Wednesday, March 11, 2009

Strumming Strings In the D Chord

In my recent interview with the InfoQ technology magazine I was asked about compatibility issues between D and .NET. I replied with a brief description of how array slices in D raise a conceptual incompatibility: System.Array and System.ArraySegment are distinct, unrelated types. In D arrays slices are indistinguishable from arrays and this creates the problems that I mentioned in the interview.

But there are other incompatibilities between D and .NET that I did not mention because I wanted to keep the interview lean and focused.

Take for example the built-in support for strings.

The keyword string is shorthand in both IL and C# for System.String (essentially a sequence of Unicode characters in the range U+0000 to U+FFFF).

In the D programming language, string is shorthand for invariant char[] and characters are unsigned bytes.

Side notes: D uses UTF8 to support foreign languages, and also sports the types wstring (a sequence of 2 byte-wide characters, compatible with Microsoft's Unicode) and dstring (for UTF-32 strings).
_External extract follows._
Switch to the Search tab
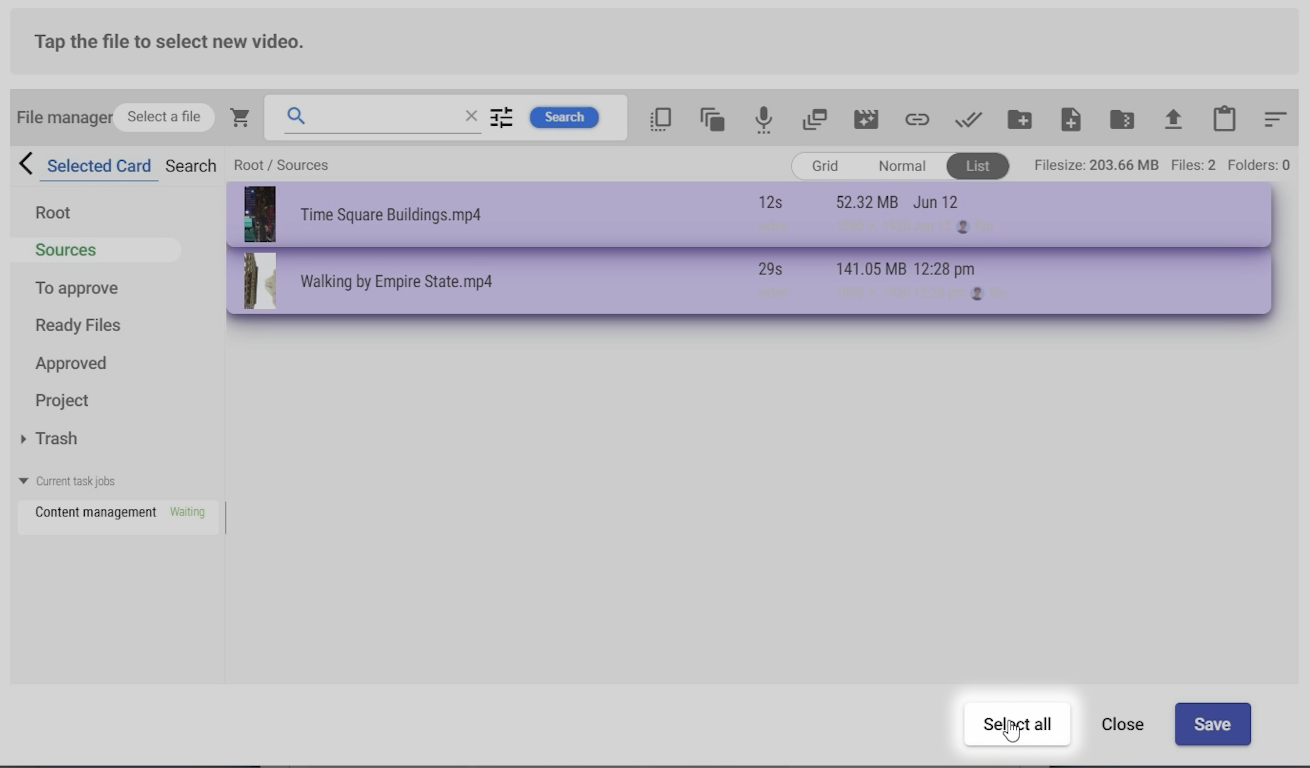Screen dimensions: 1310x768 click(190, 166)
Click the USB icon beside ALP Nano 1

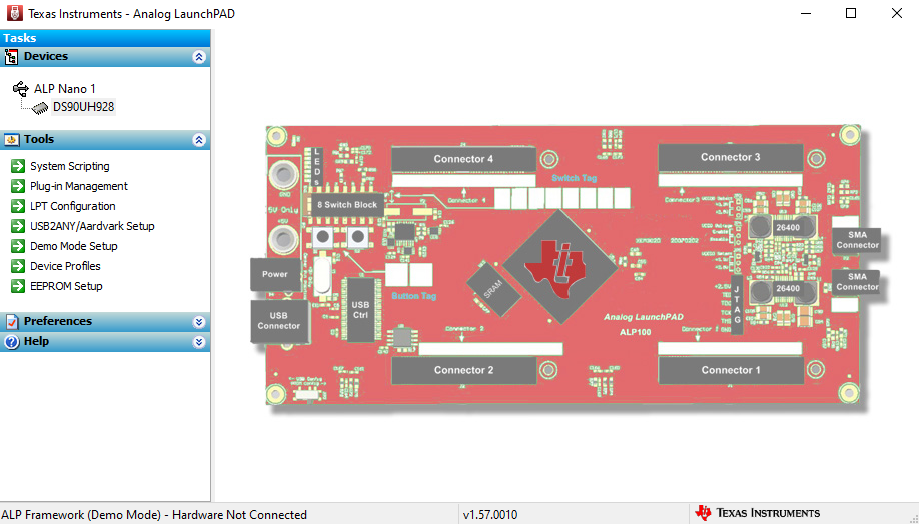tap(21, 88)
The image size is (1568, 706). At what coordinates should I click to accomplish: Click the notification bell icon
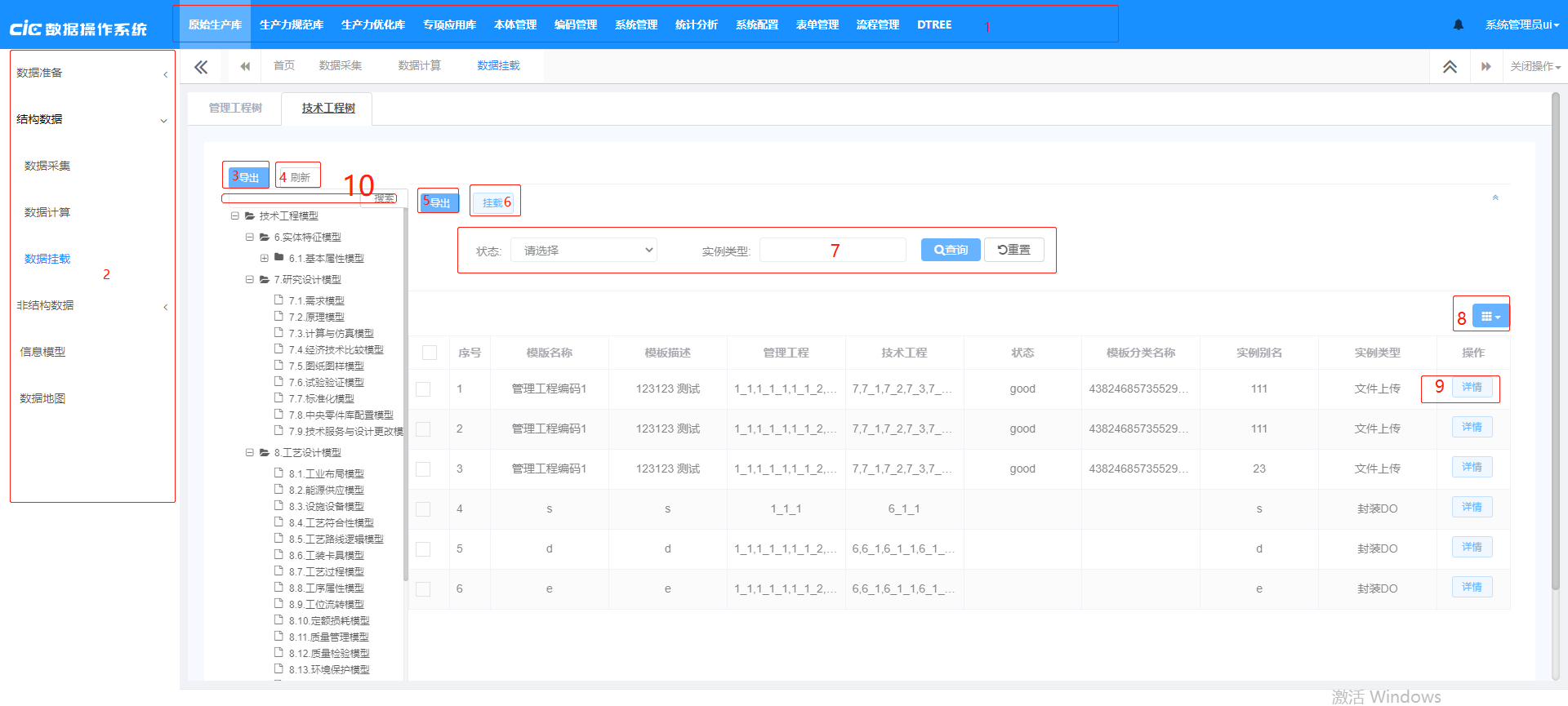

Wide and double-wide (UTF-32) string literals are denoted by the "w" and "d" respective suffixes, as in: "Hello"w, "Good Bye"d (UTF-32 dchar works in the native D compiler, but is not currently supported in my .NET compiler).

When a variable of type string is encountered in a D source, the compiler emits a corresponding IL variable with the type unsigned int8[].

In IL there is a special instruction, ldstr, for loading string literals on the evaluation stack. This code
ldstr "Hello"
loads a "Hello" [mscorlib]System.String. If this literal is to be stored into a variable (say "x"), then my compiler will insert conversion code that looks somewhat like this:

call class [mscorlib]System.Text.Encoding
ldstr "Hello"
callvirt instance uint8[]

stloc 'x' // store byte array into variable x

For the cases where a D string (array of bytes) has to be converted to a System.String I provide an explicit string property, called sys, with the following D prototype:

static public String sys(string x);

The D programmer would write something like this:

import System;
// ... snip ...
string x = "Hello";
Console.WriteLine("Hello .NET".sys);

The compiler figures out that in the case of
Console.WriteLine("Hello .NET".sys);
the call to the sys function can be elided, and generates straightforwardly:
ldstr "Hello .NET"
call void [mscorlib]System.Console::'WriteLine' (string)

Matters get more interesting when we consider associative arrays. D offers a great convenience to programmers by supporting associative arrays directly in the language, for example

int [string] dict;

dict["one"] = 1;
dict["two"] = 2;
// ...

introduces an array of integers indexed by strings. By contrast, in other languages such data structures are implemented "externally" in a library; in C++ for example, std::map<std::string, int> is implemented in the STL; the C# equivalent of an associative array is the System.Collections.Generic.Dictionary. My friend and colleague Ionut Gabriel Burete contributed an implementation of associative arrays in the D compiler for .NET using exactly that class.

An associative array / dictionary with string keys is an interesting case, because System.String::Equals does the right thing out of the box, namely performs a lexicographical comparison of two strings; System.Array::Equals however simply compares object references, it does not iterate over and compare elements. This means that a Dictionary(string, int) will behave as you expect, but if the key is of the unsigned int8[] type you may be in for a surprise.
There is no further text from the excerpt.